Employers with one hundred (100) employees or more, and federal contractors with fifty (50) or more employees and $50,000 in contracts must file EEO-1 reports with the U.S. Equal Employment Opportunity Commission (“EEOC”). The EEO-1 report accounts for all employees by job category, ethnicity, race and gender. The EEO-1 filing period typically commences at the beginning of July and concludes the end of September. This summer there is no required reporting. Instead and per Former President Obama’s announcement of the EEOC-led EEO-1 revisions in January of 2016, “new” EEO-1 reports are to be filed by March 31, 2018. This is, of course, unless the Trump Administration plans to repeal these “new” revisions.

The “new” revisions to the EEO-1 have allowed for additional data collection to take place, specifically in regard to employees’ W-2 earnings and hours worked. In addition, every employee identified must be accounted for in one of the twelve pay bands, within one of ten EEO-1 job categories per establishment. This cumbersome data collection has some employers shaking their heads as it is seen as overly burdensome and questionable based on whether or not the data collection will effectively determine and/or identify pay discrimination.

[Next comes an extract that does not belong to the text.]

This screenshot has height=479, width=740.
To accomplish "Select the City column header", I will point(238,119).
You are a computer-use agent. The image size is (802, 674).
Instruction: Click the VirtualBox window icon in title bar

The potential for repeal has been discussed in many political blogs, articles and newsletters. However, the decision still remains up in the air with some employers having high hopes it is repealed. So as the “old” filing period remains upon us, employers are questioning whether or not to continue reporting as normal or wait until January 1, 2018 to start collecting data. Nevertheless, employers should plan to proactively meet the “new” reporting requirements unless or until the decision is repealed[1].

Due to the amount of data collection being requested, it will be hard for any employer to turn on a dime in order to produce the required report. With that being said, what can employers do now to ensure they are prepared to submit the additional data by March 2018?

  • Determine whether or not the employer meets the reporting requirements as noted in the second paragraph of this article. An exception being that if the employer is a federal contractor and has between 50 to 99 employees, it should use the old version of the report without “enhanced” data reporting requirements.
  • Determine how “total hours worked” will be reported for exempt employees.
  • Determine the “snapshot” of the workforce between October 1st and December 31st, which will be used for reporting purposes.
  • Separate employees into different salary bands designated by the EEOC.
  • Ensure data is collected for the workforce regarding race, ethnicity and gender. If not, consider issuing a voluntary self-identification survey.
  • Ensure data, i.e., race, ethnicity, gender, hours worked and total compensation, is housed in the same reporting system for ease of data collection.

Additionally, the employer should be proactive in minimizing the likelihood of an investigation based on the employer’s pay practices by:

  • Ensuring all job titles are appropriately classified in accordance to the EEO-1 categories.
  • Conducting a compensation analysis to identify discrepancies.
  • Preparing a “practice” draft report to identify potential gaps and liabilities within the data collected[2].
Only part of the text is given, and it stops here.